EXERCISE AIM:
Format all of the items below as a numbered list, leaving out any blank lines.

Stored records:
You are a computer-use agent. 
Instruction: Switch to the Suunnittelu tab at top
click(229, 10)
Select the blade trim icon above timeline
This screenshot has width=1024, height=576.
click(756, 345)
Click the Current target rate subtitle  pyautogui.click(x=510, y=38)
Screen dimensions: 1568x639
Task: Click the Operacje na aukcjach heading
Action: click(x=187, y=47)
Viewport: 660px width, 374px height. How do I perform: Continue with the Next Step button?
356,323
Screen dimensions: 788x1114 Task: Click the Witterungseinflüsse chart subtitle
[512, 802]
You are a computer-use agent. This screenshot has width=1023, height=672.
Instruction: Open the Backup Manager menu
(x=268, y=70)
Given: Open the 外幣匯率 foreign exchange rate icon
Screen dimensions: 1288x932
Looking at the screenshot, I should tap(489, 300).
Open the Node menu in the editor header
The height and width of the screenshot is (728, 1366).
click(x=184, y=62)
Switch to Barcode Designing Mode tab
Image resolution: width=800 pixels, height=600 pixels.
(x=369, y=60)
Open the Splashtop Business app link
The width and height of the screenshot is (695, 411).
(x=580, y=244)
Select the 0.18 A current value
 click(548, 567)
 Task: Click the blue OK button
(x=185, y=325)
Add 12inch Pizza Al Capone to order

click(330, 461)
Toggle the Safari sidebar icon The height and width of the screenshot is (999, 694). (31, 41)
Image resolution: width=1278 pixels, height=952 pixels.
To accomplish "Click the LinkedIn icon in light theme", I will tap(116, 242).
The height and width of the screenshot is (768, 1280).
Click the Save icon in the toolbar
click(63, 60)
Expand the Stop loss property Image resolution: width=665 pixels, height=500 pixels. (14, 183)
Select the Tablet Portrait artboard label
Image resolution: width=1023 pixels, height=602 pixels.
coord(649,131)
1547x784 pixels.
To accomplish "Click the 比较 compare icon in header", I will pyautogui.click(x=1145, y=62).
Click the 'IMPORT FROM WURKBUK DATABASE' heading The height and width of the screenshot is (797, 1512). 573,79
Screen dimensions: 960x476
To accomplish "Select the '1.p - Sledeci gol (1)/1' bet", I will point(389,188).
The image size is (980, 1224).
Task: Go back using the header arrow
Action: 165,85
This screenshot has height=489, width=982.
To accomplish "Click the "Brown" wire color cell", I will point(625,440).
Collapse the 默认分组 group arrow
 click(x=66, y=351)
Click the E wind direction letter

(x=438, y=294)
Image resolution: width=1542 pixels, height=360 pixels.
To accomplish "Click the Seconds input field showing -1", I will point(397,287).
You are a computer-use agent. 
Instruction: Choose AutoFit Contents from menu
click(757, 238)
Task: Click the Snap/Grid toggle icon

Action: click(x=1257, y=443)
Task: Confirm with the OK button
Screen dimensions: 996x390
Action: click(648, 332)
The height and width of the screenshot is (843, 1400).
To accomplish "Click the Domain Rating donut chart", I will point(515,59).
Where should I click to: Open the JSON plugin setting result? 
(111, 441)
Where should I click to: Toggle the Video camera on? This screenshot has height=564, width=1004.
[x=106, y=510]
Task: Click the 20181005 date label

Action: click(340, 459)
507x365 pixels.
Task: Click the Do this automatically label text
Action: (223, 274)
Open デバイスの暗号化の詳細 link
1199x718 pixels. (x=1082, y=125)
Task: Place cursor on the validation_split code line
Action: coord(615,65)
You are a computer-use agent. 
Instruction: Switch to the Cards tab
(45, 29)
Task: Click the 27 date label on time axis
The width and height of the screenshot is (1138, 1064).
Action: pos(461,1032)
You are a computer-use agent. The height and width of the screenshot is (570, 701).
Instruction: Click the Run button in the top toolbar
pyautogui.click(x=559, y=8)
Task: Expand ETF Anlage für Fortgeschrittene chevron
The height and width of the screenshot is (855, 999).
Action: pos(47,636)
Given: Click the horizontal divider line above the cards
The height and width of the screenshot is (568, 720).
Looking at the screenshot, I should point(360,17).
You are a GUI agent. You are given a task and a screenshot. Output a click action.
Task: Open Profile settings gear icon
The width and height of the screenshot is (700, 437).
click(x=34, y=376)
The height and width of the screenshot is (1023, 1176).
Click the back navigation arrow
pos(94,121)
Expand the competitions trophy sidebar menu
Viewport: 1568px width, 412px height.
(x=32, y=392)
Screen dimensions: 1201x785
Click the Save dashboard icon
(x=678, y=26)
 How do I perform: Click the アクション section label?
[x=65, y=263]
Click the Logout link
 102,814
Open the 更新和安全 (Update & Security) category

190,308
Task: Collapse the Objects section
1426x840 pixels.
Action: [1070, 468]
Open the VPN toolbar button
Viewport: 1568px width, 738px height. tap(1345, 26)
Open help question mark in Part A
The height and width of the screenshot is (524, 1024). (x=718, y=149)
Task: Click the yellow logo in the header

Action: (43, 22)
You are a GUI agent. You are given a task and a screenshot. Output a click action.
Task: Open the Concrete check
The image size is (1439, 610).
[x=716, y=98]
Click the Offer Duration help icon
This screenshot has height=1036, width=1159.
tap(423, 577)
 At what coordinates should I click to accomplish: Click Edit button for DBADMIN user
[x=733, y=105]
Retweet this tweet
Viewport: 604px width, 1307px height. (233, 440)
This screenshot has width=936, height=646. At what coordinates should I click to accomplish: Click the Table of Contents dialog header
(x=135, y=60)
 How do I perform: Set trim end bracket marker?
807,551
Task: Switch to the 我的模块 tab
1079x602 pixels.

REPLY TO THE EXERCISE:
1. You are a computer-use agent. 
2. Instruction: Switch to the Suunnittelu tab at top
3. click(229, 10)
4. Select the blade trim icon above timeline
5. This screenshot has width=1024, height=576.
6. click(756, 345)
7. Click the Current target rate subtitle  pyautogui.click(x=510, y=38)
8. Screen dimensions: 1568x639
9. Task: Click the Operacje na aukcjach heading
10. Action: click(x=187, y=47)
11. Viewport: 660px width, 374px height. How do I perform: Continue with the Next Step button?
12. 356,323
13. Screen dimensions: 788x1114 Task: Click the Witterungseinflüsse chart subtitle
14. [512, 802]
15. You are a computer-use agent. This screenshot has width=1023, height=672.
16. Instruction: Open the Backup Manager menu
17. (x=268, y=70)
18. Given: Open the 外幣匯率 foreign exchange rate icon
19. Screen dimensions: 1288x932
20. Looking at the screenshot, I should tap(489, 300).
21. Open the Node menu in the editor header
22. The height and width of the screenshot is (728, 1366).
23. click(x=184, y=62)
24. Switch to Barcode Designing Mode tab
25. Image resolution: width=800 pixels, height=600 pixels.
26. (x=369, y=60)
27. Open the Splashtop Business app link
28. The width and height of the screenshot is (695, 411).
29. (x=580, y=244)
30. Select the 0.18 A current value
31.  click(548, 567)
32.  Task: Click the blue OK button
33. (x=185, y=325)
34. Add 12inch Pizza Al Capone to order
35. click(330, 461)
36. Toggle the Safari sidebar icon The height and width of the screenshot is (999, 694). (31, 41)
37. Image resolution: width=1278 pixels, height=952 pixels.
38. To accomplish "Click the LinkedIn icon in light theme", I will tap(116, 242).
39. The height and width of the screenshot is (768, 1280).
40. Click the Save icon in the toolbar
41. click(63, 60)
42. Expand the Stop loss property Image resolution: width=665 pixels, height=500 pixels. (14, 183)
43. Select the Tablet Portrait artboard label
44. Image resolution: width=1023 pixels, height=602 pixels.
45. coord(649,131)
46. 1547x784 pixels.
47. To accomplish "Click the 比较 compare icon in header", I will pyautogui.click(x=1145, y=62).
48. Click the 'IMPORT FROM WURKBUK DATABASE' heading The height and width of the screenshot is (797, 1512). 573,79
49. Screen dimensions: 960x476
50. To accomplish "Select the '1.p - Sledeci gol (1)/1' bet", I will point(389,188).
51. The image size is (980, 1224).
52. Task: Go back using the header arrow
53. Action: 165,85
54. This screenshot has height=489, width=982.
55. To accomplish "Click the "Brown" wire color cell", I will point(625,440).
56. Collapse the 默认分组 group arrow
57.  click(x=66, y=351)
58. Click the E wind direction letter
59. (x=438, y=294)
60. Image resolution: width=1542 pixels, height=360 pixels.
61. To accomplish "Click the Seconds input field showing -1", I will point(397,287).
62. You are a computer-use agent. 
63. Instruction: Choose AutoFit Contents from menu
64. click(757, 238)
65. Task: Click the Snap/Grid toggle icon
66. Action: click(x=1257, y=443)
67. Task: Confirm with the OK button
68. Screen dimensions: 996x390
69. Action: click(648, 332)
70. The height and width of the screenshot is (843, 1400).
71. To accomplish "Click the Domain Rating donut chart", I will point(515,59).
72. Where should I click to: Open the JSON plugin setting result? 
73. (111, 441)
74. Where should I click to: Toggle the Video camera on? This screenshot has height=564, width=1004.
75. [x=106, y=510]
76. Task: Click the 20181005 date label
77. Action: click(340, 459)
78. 507x365 pixels.
79. Task: Click the Do this automatically label text
80. Action: (223, 274)
81. Open デバイスの暗号化の詳細 link
82. 1199x718 pixels. (x=1082, y=125)
83. Task: Place cursor on the validation_split code line
84. Action: coord(615,65)
85. You are a computer-use agent. 
86. Instruction: Switch to the Cards tab
87. (45, 29)
88. Task: Click the 27 date label on time axis
89. The width and height of the screenshot is (1138, 1064).
90. Action: pos(461,1032)
91. You are a computer-use agent. The height and width of the screenshot is (570, 701).
92. Instruction: Click the Run button in the top toolbar
93. pyautogui.click(x=559, y=8)
94. Task: Expand ETF Anlage für Fortgeschrittene chevron
95. The height and width of the screenshot is (855, 999).
96. Action: pos(47,636)
97. Given: Click the horizontal divider line above the cards
98. The height and width of the screenshot is (568, 720).
99. Looking at the screenshot, I should point(360,17).
100. You are a GUI agent. You are given a task and a screenshot. Output a click action.
101. Task: Open Profile settings gear icon
102. The width and height of the screenshot is (700, 437).
103. click(x=34, y=376)
104. The height and width of the screenshot is (1023, 1176).
105. Click the back navigation arrow
106. pos(94,121)
107. Expand the competitions trophy sidebar menu
108. Viewport: 1568px width, 412px height.
109. (x=32, y=392)
110. Screen dimensions: 1201x785
111. Click the Save dashboard icon
112. (x=678, y=26)
113.  How do I perform: Click the アクション section label?
114. [x=65, y=263]
115. Click the Logout link
116.  102,814
117. Open the 更新和安全 (Update & Security) category
118. 190,308
119. Task: Collapse the Objects section
120. 1426x840 pixels.
121. Action: [1070, 468]
122. Open the VPN toolbar button
123. Viewport: 1568px width, 738px height. tap(1345, 26)
124. Open help question mark in Part A
125. The height and width of the screenshot is (524, 1024). (x=718, y=149)
126. Task: Click the yellow logo in the header
127. Action: (43, 22)
128. You are a GUI agent. You are given a task and a screenshot. Output a click action.
129. Task: Open the Concrete check
130. The image size is (1439, 610).
131. [x=716, y=98]
132. Click the Offer Duration help icon
133. This screenshot has height=1036, width=1159.
134. tap(423, 577)
135.  At what coordinates should I click to accomplish: Click Edit button for DBADMIN user
136. [x=733, y=105]
137. Retweet this tweet
138. Viewport: 604px width, 1307px height. (233, 440)
139. This screenshot has width=936, height=646. At what coordinates should I click to accomplish: Click the Table of Contents dialog header
140. (x=135, y=60)
141.  How do I perform: Set trim end bracket marker?
142. 807,551
143. Task: Switch to the 我的模块 tab
144. 1079x602 pixels.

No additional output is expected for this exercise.